TASK INSTRUCTIONS: Extract the rows below verbatim, beginning with the line containing "Viewport: 490px width, 385px height." and continuing through the line containing "tap(449, 26)", and leave the pictures out of your answer.

RECORDS FOR PROCESSING:
(begin)
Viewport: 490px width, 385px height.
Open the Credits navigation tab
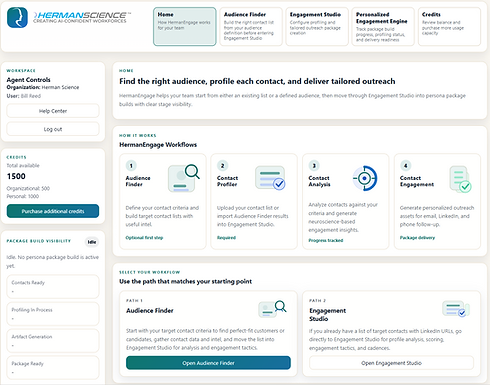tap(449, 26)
(end)
(begin)
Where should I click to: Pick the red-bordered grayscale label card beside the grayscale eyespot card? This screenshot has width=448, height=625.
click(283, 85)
(end)
COMPLETE OUTPUT:
Viewport: 490px width, 385px height.
Open the Credits navigation tab
tap(449, 26)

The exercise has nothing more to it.